* EXERCISE INSTRUCTIONS
Without reproducing any image, print the listing below exactly.

* DATA PROVIDED

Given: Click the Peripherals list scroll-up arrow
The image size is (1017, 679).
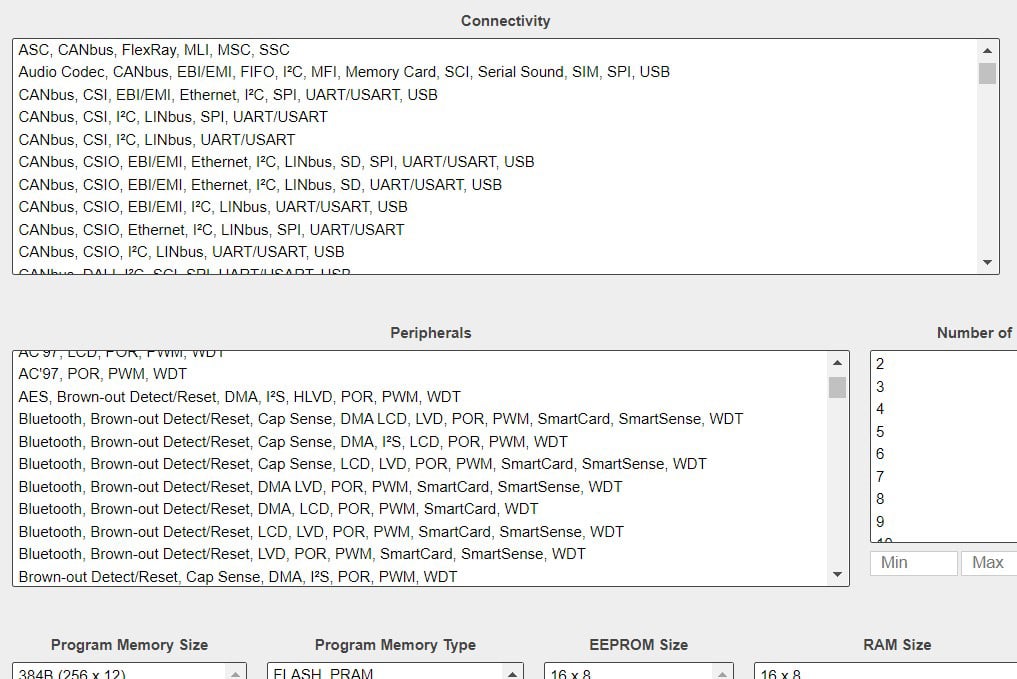Looking at the screenshot, I should 837,364.
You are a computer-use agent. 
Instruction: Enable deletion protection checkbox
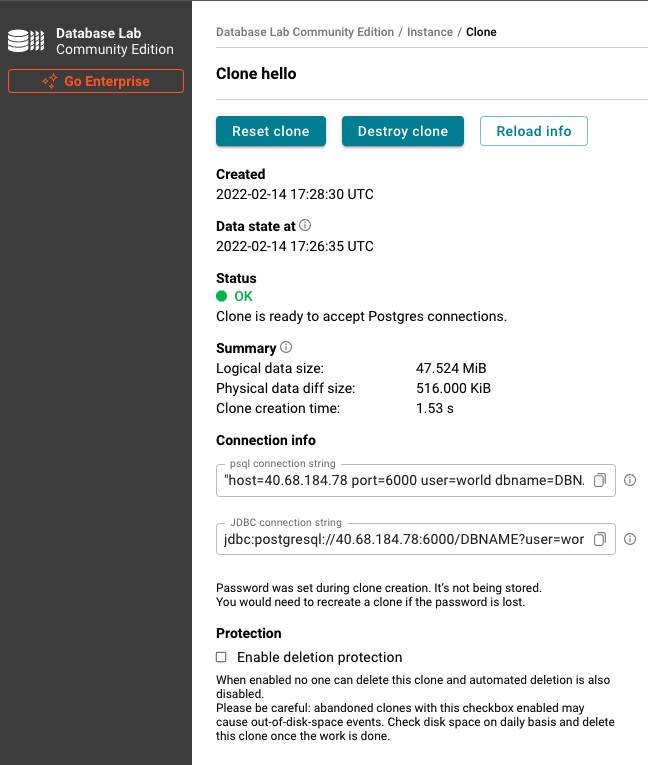click(222, 657)
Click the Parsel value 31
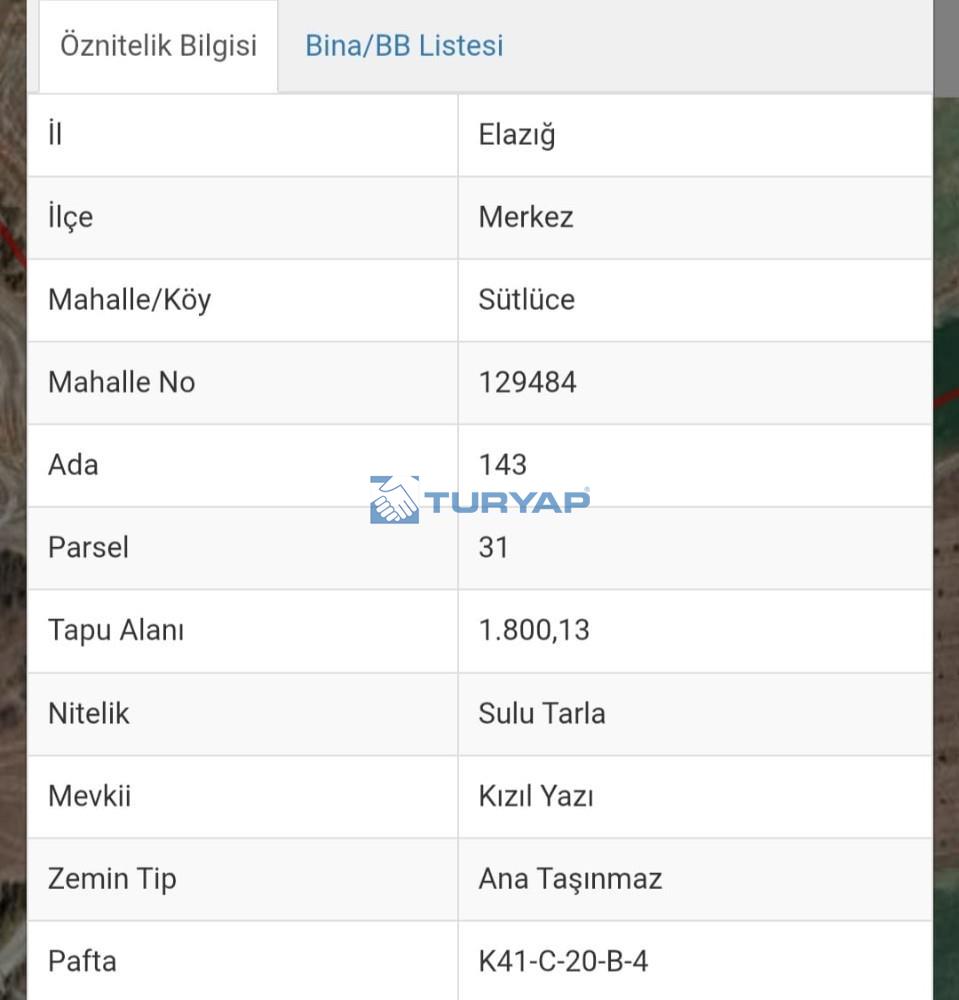Image resolution: width=959 pixels, height=1000 pixels. click(494, 548)
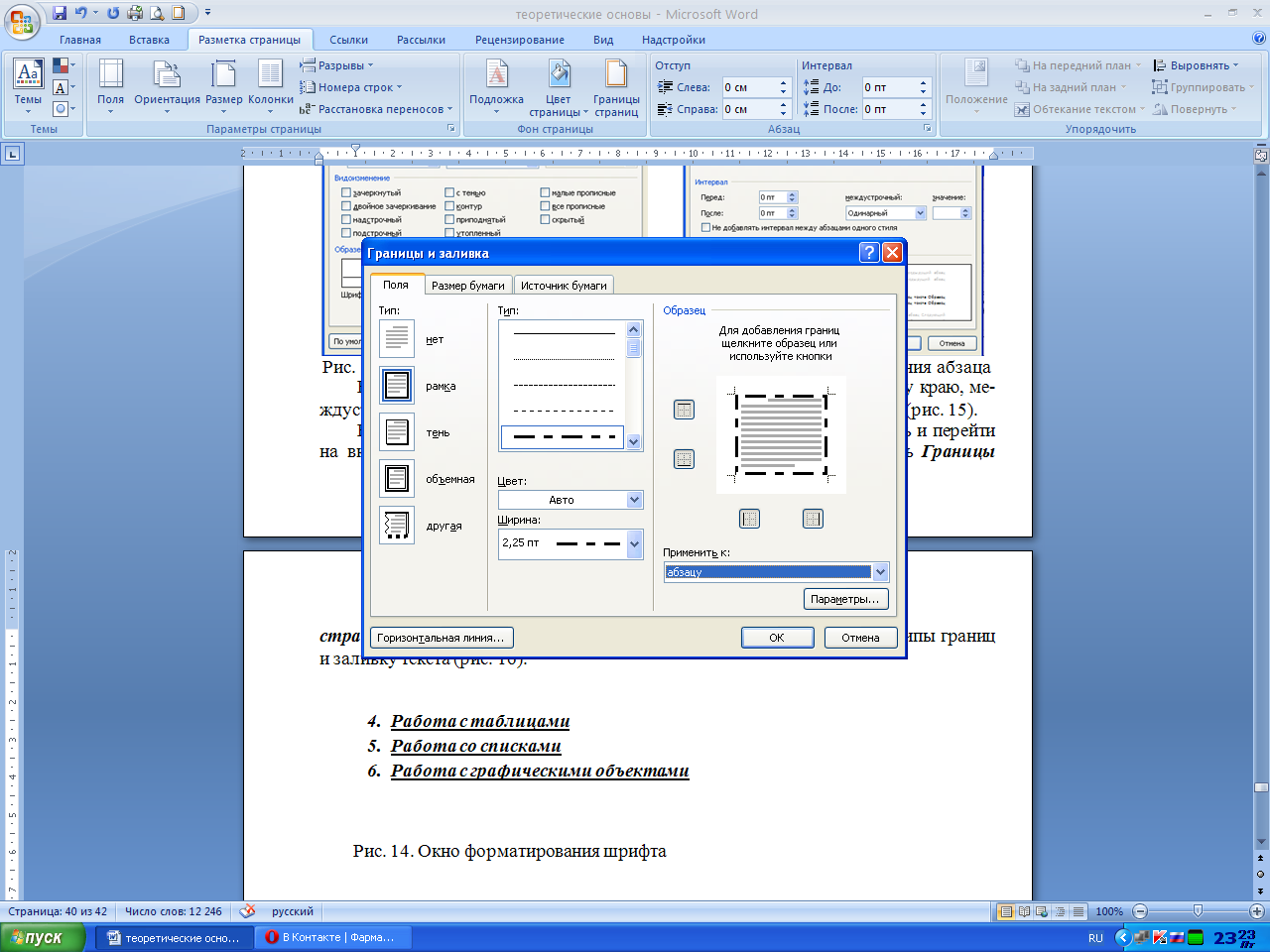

* ANSWER TO THE EXERCISE
Given: Click the Peripherals list scroll-up arrow
The image size is (1017, 679).
Looking at the screenshot, I should 837,364.
You are a computer-use agent. 
Instruction: Enable deletion protection checkbox
click(222, 657)
Click the Parsel value 31
Image resolution: width=959 pixels, height=1000 pixels. click(494, 548)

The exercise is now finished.